Подошел о. Сергий. Я познакомил его с Сахаровым.
– Пойдемте в наш отсек – предложил о. Сергий. – Там у нас тихо, народ все хороший…
– Да мне все равно… Пожалуй, пойдем.
Я взял мешочек Сахарова, и мы перешли в наш отсек. Разбуженные шумом арестанты снова укладывались спать. Жулики злобно посматривали на нас и о чем-то шептались.
– Ведь эдакий подлый народ! – сокрушенно качал головой Сахаров. – И откуда эдакая мразь появилась на русской земле?
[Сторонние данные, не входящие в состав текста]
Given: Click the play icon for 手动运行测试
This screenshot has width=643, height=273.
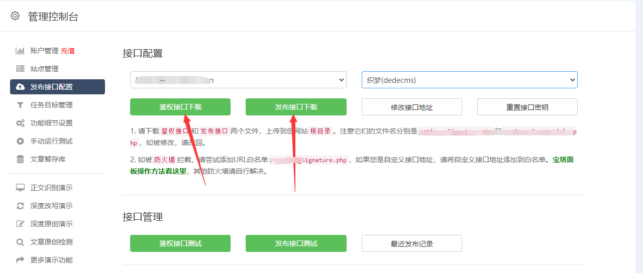Looking at the screenshot, I should (x=20, y=141).
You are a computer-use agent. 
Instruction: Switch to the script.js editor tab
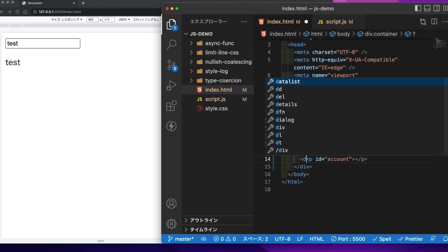tap(335, 22)
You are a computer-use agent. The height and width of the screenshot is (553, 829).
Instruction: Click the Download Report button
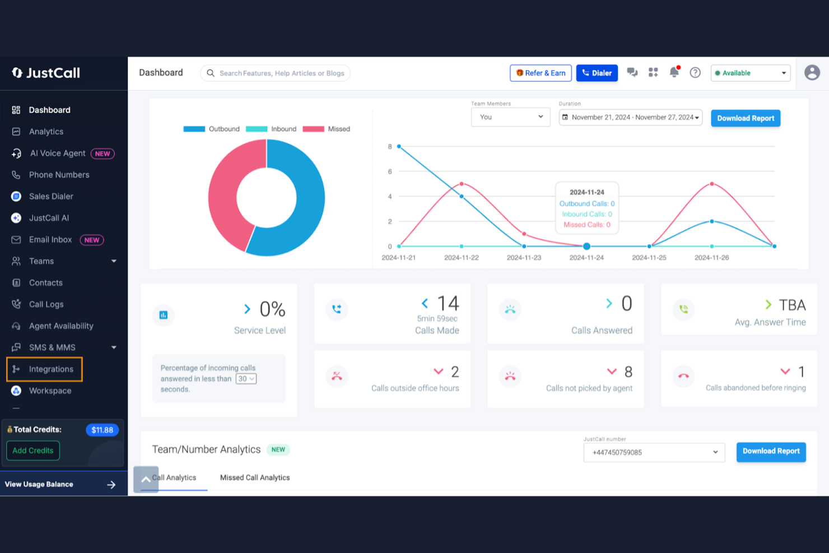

Ведь вот почитайте «Записки из мертвого дома» или другие дореволюционные тюремные мемуары, вы там эдакой подлости не встретите… А сколько вы получили… сроку? – вдруг спросил он.
– Пять лет. А вы?
– Десять…
Я вспомнил про его однодельцев.
– А где же Дурунча и Веселовский! Не здесь ли на барже?
– Нет… их здесь нет…
– Другим этапом отправлены? Сколько они получили?
– Нет, этапа им не вышло. Им другое вышло, – угрюмо ответил Сахаров. – Расстреляли…
О. Сергий перекрестился. Огарок свечи зашипел и потух. Стало совсем темно. Жулики перестали шептаться и тихо запели воровскую песню:
…Далеко, из Колымского края
Шлю, родная, тебе я привет…
Вода плещет о борт, словно убаюкивает. Сыро, темно, смрадно. Тяжелый, многоголосый храп. А в сердце – тоска и холод…
Одна ночь
Я стою возле маленького бревенчатого со ору жения – мертвецкой.
Осень. Уныло бегут лохматые тучи, нагоняя на душу тоску. Белыми свечками стоят березки и слушают печальную панихиду – тихий шум тайги. В сумерках плавно опадают редкие, последние листья с деревьев; сухие, желтые, они неторопливо падают на сырую землю…
Мертвецкая находится в самом конце огромного лагпункта, возле колючей проволоки. Каждый день сюда привозят несколько трупов. Вырытая в земле мертвецкая напоминает огромный братский гроб. Трупы лежат бок-о-бок на длинных, деревянных стелажах и безучастно ждут дня, когда их свалят на шаткую подводу и худенькая лошадка Зиночка проковыляет таежной дорожкой за реку и отвезет их на Сосновую горку.
Закутанный в рваный бушлат, я поглядываю на низенькую дверь мертвецкой и курю махорку. Там, за этой ветхой дверью, лежат люди, которых я еще несколько дней назад видел живыми, разговаривал с ними, вместе мечтал о будущем…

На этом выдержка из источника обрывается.